#### WHAT THE EXERCISE ASKS:
Render everything from the line containing "Where should I" down to the line containing "point(198,26)", both lines included, as a two-column CSV with the headers text and answer. Give one row per record, put each value in a single quoted field with line breaks replaced by spaces, and leave the pictures out.

#### ITEMS:
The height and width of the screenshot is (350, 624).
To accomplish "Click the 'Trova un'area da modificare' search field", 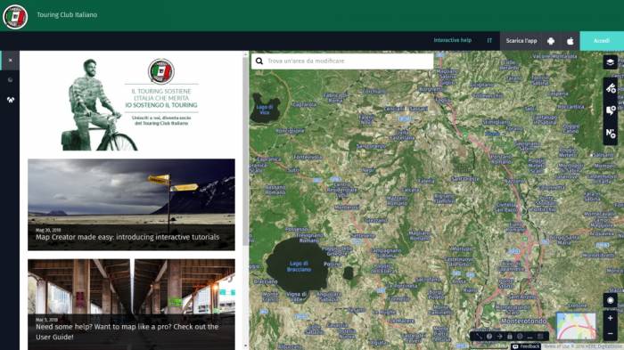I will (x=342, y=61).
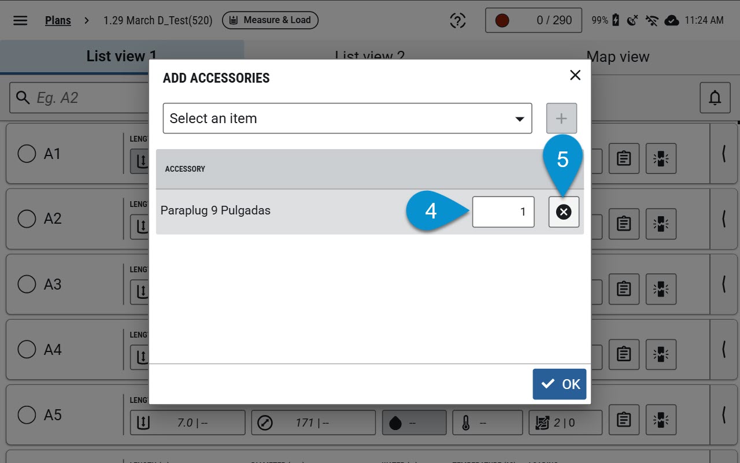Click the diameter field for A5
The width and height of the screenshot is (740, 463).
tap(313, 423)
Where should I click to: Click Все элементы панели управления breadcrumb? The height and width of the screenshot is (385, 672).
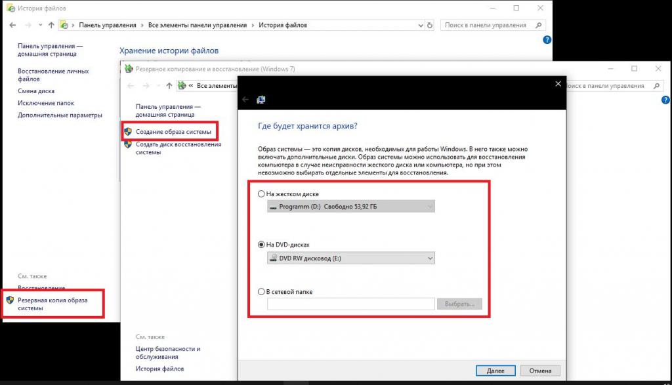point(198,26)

...

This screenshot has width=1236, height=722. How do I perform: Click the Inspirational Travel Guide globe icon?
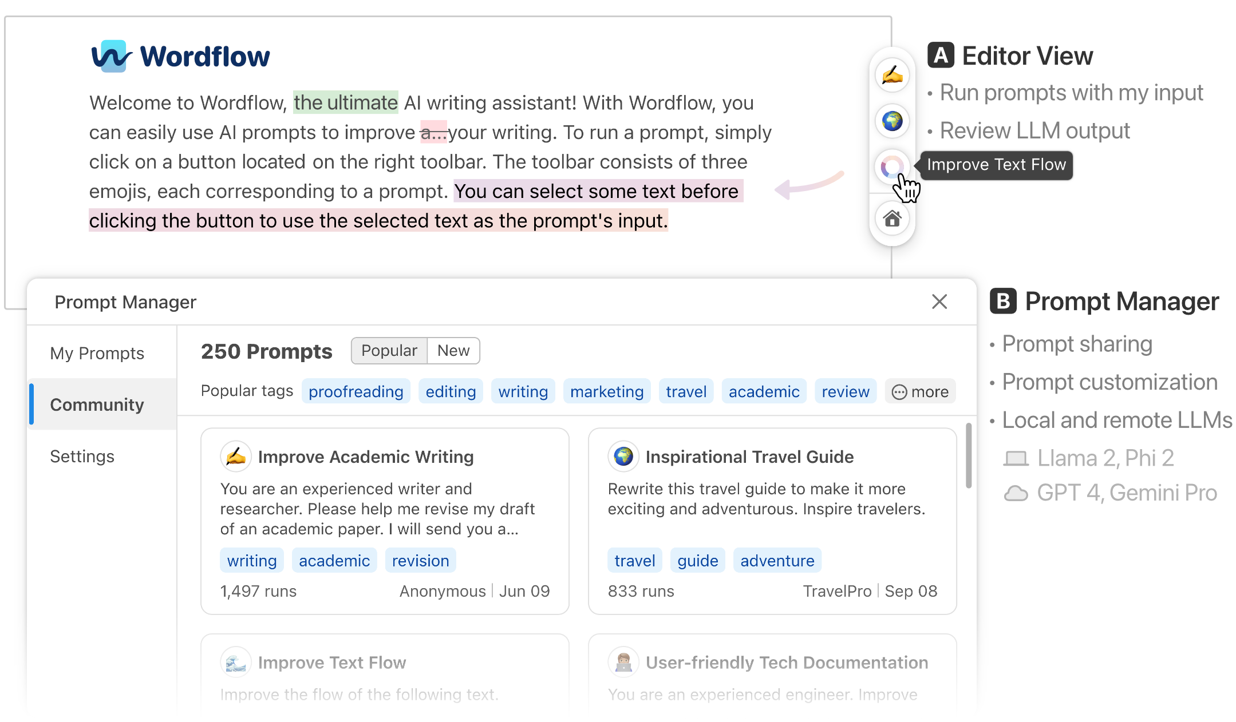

...

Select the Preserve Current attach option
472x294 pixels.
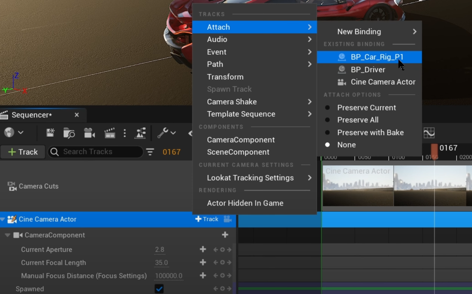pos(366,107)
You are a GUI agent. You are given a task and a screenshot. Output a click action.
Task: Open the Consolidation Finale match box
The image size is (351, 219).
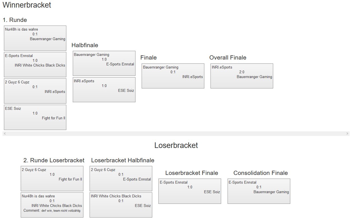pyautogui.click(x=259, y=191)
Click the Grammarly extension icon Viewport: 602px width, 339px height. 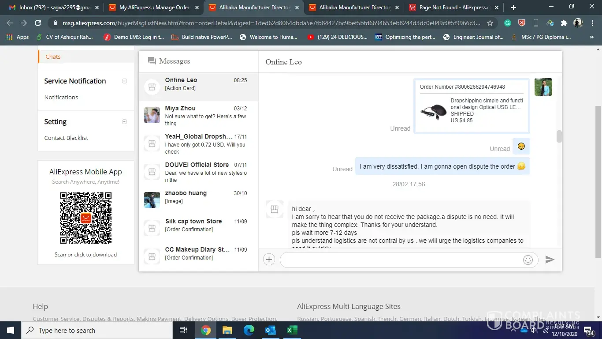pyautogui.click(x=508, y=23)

#### RESPONSE TO THIS EXERCISE:
text,answer
"Where should I click to: Click Все элементы панели управления breadcrumb? The height and width of the screenshot is (385, 672).","point(198,26)"